[Opening Supplied material section]

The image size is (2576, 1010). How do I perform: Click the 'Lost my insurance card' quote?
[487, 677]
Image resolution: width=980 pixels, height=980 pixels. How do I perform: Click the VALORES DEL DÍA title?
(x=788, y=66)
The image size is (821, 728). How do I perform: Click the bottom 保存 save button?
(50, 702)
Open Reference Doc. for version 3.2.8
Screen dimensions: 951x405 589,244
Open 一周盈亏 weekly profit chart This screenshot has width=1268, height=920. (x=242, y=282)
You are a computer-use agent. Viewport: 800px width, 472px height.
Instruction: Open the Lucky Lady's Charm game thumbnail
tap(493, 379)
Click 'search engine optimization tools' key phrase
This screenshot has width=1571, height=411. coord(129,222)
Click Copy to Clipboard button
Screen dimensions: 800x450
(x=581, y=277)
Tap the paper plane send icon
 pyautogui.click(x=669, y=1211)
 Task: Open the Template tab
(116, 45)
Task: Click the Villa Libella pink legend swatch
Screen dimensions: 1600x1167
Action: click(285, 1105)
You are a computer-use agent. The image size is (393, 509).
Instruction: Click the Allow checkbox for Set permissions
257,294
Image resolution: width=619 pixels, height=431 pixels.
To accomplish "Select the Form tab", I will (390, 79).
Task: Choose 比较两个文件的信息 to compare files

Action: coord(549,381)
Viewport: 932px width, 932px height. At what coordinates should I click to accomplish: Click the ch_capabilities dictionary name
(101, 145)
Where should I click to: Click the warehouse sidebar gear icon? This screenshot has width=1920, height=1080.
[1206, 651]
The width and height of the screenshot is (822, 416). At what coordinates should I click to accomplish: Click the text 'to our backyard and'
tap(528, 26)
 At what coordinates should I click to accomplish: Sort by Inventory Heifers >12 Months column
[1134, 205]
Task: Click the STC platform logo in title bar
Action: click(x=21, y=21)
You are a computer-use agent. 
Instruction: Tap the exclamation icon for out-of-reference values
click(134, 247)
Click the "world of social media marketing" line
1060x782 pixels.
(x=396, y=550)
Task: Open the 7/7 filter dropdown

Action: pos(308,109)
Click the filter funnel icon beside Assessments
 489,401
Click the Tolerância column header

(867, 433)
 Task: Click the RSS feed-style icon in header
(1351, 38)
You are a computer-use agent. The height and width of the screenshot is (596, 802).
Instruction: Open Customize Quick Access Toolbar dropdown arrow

[Closing Supplied material section]

Look over the entries above. Copy every line that contains the word "agent".

You are a computer-use agent. Viewport: 800px width, 472px height.
You are a computer-use agent. The image size is (393, 509).
You are a computer-use agent. 
You are a computer-use agent. The height and width of the screenshot is (596, 802).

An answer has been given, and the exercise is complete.